A Vancomycin-Heparin Lock Solution for Prevention of Nosocomial Bloodstream Infection in Critically Ill Neonates With Peripherally Inserted Central Venous Catheters: A Prospective, Randomized Trial

Jeffery S. Garland, MD*, Colleen P. Alex, BSN*, Kelly J. Henrickson, MD{ddagger}, Timothy L. McAuliffe, PhD§ and Dennis G. Maki, MD||

* Department of Pediatrics, St Joseph's Hospital
{ddagger} Pediatrics
§ Biostatistics, Medical College of Wisconsin, Milwaukee, Wisconsin
|| Section of Infectious Diseases, Department of Medicine, University of Wisconsin Medical School, Madison, Wisconsin

Objective.Critically ill neonates are at high risk for vascular catheter–related bloodstream infection (CRBSI), most often caused by coagulase-negative staphylococci. Most CRBSIs with long-term devices derive from intraluminal contaminants. The objective of this study was to ascertain the safety and the efficacy of a vancomycin-heparin lock solution for prevention of CRBSI.

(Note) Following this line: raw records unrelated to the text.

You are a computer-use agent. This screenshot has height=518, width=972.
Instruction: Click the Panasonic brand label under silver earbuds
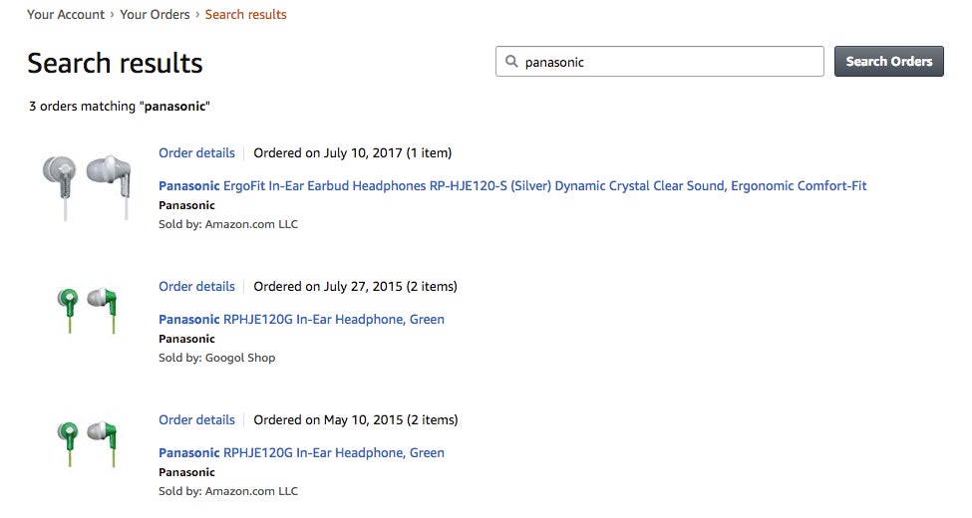pyautogui.click(x=186, y=205)
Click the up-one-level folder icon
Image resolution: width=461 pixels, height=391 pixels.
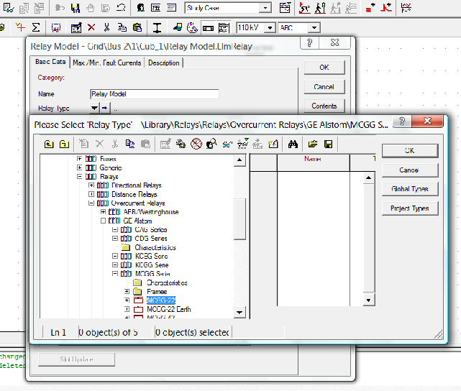48,144
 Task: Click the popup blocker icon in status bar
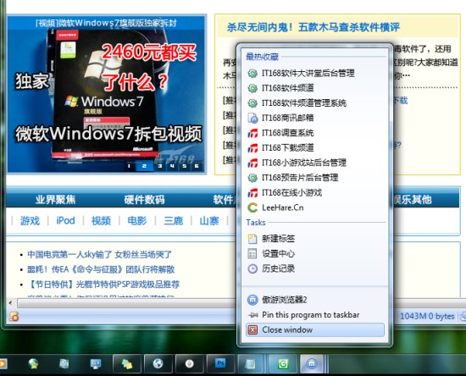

Methods.A prospective, randomized double-blind trial was conducted during 2000–2001 at a community hospital level III NICU. Very low birth weight and other critically ill neonates with a newly placed peripherally inserted central venous catheter were randomized to have the catheter locked 2 or 3 times daily for 20 or 60 minutes with heparinized normal saline (n = 43) or heparinized saline that contained vancomycin 25 µg/mL (n = 42). The origin of each nosocomial bloodstream infection (BSI) was studied by culturing skin, catheter hubs, and implanted catheter segments and blood cultures, demonstrating concordance by restriction-fragment DNA subtyping. Surveillance axillary and rectal cultures were performed to detect colonization by vancomycin-resistant organisms. The main outcome measures were (1) CRBSIs and (2) colonization or infection by vancomycin-resistant Gram-positive bacteria.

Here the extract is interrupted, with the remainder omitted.